ESPS 6: Biodiversity Conservation and Sustainable Management of Living Natural Resources
This standard states that no project activities with potential adverse impacts will be implemented in critical habitats and that a well-designed long-term biodiversity monitoring and assessment program aimed at evaluating the status of these habitats must be included. It also limits the intentional or accidental introduction of exotic species of flora and fauna, since they can become invasive and cause changes in the ecosystem that can give rise to vectors that affect the health of the neighboring population. Finally, ESPS 6 provides measures to avoid creating conditions that facilitate the transmission of zoonotic diseases to workers, communities and populated areas.
ESPS 7: Indigenous Peoples
ESPS 7 recognizes that Indigenous Peoples, as distinct social and cultural peoples, are often among the most marginalized and vulnerable segments of the population. Indigenous Peoples are particularly vulnerable if their lands and resources are transformed, invaded or significantly degraded. This vulnerability may include exposure to impoverishment and disease, so conducting socio-cultural diagnoses that analyze, among other factors, health parameters is recommended.
ESPS 9: Gender Equality
ESPS 9 examines the risk of disproportionate project impacts on women, girls, and sexual and gender minorities. Risk areas include exposure to disease and an analysis to identify potential health impacts and include mitigation measures to avoid and prevent them is expected.

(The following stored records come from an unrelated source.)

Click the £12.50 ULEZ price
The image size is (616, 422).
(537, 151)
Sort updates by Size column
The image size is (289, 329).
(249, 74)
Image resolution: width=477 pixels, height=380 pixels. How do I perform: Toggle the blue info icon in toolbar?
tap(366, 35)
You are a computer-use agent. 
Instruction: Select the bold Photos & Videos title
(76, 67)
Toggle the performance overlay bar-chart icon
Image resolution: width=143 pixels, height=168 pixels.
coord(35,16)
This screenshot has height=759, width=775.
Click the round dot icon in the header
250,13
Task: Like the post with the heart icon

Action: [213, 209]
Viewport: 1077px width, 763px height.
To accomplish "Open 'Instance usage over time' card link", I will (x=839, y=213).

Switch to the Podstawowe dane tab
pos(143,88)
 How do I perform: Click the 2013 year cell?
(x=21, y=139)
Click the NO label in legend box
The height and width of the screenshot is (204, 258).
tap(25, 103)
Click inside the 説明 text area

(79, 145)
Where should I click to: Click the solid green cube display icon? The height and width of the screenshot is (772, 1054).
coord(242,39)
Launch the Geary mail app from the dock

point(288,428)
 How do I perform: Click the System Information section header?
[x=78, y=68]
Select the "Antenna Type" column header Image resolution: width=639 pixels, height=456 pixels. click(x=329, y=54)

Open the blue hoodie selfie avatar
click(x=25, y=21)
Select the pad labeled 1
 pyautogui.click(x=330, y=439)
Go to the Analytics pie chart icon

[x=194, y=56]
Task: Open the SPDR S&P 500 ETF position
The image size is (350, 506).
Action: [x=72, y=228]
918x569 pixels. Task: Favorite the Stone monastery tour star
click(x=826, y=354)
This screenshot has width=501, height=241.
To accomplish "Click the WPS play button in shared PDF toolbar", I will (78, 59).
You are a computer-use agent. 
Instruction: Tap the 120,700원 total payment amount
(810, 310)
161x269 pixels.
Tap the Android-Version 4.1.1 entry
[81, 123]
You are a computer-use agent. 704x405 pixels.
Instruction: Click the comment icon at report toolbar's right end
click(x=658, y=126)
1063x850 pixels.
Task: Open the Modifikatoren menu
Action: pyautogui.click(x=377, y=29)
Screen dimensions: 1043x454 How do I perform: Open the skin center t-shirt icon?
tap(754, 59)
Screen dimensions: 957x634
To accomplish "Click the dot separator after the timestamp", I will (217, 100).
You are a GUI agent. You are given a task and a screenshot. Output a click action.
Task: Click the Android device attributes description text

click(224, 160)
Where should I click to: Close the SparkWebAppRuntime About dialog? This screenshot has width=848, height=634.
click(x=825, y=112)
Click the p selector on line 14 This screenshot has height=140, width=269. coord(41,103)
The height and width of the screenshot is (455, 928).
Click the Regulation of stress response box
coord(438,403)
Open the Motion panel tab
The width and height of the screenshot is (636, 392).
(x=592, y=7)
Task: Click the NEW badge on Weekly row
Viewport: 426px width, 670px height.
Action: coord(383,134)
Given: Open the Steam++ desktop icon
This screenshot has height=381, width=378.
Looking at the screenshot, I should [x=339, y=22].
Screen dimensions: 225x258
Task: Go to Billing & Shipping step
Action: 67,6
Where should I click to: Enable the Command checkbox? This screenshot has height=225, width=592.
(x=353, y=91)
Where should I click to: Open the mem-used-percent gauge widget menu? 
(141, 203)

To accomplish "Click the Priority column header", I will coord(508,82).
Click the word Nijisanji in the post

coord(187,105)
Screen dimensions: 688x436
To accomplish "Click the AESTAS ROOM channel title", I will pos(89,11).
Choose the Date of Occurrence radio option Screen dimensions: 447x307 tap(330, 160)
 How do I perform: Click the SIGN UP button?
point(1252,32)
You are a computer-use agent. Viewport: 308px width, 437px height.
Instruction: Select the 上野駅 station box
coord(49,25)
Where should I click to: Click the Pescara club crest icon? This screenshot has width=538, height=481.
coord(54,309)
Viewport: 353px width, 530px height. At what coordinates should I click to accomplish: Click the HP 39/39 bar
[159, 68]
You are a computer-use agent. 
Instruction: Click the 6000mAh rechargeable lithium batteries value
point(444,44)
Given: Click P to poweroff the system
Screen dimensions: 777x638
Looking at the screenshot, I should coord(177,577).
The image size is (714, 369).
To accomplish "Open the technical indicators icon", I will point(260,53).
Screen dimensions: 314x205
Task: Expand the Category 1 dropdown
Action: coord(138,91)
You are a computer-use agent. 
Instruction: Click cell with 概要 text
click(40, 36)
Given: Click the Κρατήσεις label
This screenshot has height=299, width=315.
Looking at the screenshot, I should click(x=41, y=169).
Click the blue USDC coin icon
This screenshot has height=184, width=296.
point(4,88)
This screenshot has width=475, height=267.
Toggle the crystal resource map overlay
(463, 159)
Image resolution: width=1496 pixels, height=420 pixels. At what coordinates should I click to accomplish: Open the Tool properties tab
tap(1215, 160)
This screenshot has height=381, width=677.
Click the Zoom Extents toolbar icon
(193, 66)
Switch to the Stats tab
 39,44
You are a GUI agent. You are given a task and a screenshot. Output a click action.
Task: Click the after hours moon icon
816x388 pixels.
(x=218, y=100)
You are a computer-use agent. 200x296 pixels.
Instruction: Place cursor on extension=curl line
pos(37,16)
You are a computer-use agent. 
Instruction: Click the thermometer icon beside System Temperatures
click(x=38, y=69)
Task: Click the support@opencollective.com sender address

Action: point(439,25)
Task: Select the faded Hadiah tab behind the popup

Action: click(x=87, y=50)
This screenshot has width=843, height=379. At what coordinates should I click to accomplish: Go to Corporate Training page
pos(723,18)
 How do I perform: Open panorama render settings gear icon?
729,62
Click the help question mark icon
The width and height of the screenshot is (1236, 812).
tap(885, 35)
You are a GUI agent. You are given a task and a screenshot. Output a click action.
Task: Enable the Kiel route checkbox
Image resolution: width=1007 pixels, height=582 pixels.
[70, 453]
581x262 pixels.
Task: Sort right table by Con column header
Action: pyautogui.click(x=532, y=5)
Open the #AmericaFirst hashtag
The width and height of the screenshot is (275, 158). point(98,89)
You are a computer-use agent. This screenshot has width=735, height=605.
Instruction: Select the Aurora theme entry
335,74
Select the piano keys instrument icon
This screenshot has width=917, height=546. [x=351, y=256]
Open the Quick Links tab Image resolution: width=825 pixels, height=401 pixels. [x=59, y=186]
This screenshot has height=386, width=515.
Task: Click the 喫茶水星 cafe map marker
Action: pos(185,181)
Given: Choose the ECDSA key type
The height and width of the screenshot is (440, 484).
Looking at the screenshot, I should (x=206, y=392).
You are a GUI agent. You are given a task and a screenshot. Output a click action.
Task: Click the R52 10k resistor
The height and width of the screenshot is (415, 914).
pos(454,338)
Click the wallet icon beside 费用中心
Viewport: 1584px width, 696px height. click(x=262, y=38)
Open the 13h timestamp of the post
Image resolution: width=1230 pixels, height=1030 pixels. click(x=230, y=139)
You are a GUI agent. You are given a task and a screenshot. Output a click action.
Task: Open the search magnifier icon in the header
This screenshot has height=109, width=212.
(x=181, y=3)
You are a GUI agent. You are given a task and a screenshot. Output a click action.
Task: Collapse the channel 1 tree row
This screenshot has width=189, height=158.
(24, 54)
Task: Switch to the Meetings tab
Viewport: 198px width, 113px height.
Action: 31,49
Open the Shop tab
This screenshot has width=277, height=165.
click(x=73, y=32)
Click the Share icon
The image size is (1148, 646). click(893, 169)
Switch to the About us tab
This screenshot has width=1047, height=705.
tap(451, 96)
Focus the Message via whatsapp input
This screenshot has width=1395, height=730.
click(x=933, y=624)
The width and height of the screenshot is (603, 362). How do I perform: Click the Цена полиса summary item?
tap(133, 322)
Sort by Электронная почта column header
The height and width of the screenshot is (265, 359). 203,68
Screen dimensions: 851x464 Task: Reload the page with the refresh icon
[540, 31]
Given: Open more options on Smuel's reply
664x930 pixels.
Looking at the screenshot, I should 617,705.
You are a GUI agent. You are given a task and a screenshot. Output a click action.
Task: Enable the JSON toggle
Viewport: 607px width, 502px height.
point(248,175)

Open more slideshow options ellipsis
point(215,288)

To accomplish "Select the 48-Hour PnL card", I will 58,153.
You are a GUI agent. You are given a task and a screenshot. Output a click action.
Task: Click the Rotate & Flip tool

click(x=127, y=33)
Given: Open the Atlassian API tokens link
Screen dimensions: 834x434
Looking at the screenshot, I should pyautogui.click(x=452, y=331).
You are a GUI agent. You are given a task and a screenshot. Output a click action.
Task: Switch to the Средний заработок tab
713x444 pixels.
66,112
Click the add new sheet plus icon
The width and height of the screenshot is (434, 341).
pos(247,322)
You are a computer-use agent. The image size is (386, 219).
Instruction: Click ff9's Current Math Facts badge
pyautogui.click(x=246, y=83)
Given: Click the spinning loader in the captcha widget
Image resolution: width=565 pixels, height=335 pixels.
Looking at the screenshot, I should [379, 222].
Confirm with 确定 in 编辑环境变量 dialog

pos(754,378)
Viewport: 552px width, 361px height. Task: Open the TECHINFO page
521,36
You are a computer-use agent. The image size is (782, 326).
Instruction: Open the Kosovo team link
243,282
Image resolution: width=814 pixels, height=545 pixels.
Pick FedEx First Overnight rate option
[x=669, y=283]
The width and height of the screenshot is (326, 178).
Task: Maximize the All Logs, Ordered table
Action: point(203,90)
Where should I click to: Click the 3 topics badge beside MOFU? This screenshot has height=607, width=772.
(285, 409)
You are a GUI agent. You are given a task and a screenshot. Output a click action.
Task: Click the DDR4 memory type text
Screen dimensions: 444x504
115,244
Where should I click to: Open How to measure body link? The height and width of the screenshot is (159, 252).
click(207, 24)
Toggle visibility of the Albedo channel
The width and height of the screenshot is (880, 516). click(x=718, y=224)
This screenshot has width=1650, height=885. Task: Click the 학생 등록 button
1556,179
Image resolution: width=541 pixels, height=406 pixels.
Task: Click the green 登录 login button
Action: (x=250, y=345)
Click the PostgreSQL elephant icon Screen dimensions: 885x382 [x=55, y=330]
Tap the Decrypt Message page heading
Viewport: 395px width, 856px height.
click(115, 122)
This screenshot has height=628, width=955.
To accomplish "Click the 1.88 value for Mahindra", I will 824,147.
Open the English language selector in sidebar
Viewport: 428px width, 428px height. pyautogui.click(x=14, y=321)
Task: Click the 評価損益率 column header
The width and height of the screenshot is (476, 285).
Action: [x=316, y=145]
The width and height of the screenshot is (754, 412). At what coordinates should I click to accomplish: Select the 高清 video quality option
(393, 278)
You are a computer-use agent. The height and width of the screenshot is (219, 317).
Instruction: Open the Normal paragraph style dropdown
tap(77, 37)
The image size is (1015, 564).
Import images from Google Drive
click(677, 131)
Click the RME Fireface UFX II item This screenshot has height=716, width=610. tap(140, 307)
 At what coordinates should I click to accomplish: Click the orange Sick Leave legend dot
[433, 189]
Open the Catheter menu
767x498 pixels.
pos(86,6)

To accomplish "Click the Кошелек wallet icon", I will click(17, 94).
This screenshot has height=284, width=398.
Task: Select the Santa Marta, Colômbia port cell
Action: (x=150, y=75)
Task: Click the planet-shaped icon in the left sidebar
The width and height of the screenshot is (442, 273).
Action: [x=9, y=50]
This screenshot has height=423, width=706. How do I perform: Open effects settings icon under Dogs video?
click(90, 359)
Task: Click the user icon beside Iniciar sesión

A multidimensional approach to health and the environment
Latin America and the Caribbean face a convergence of risks that threaten the fragile relationship between human health and ecosystem health. Therefore, an integrated approach to health from the beginning of a project’s life cycle can foster broader benefits. The implementation of health and environmental impact assessments provided for in our ESPF becomes an indispensable tool, taking into consideration that the relationship between health and the environment determines a fundamental part of our well-being.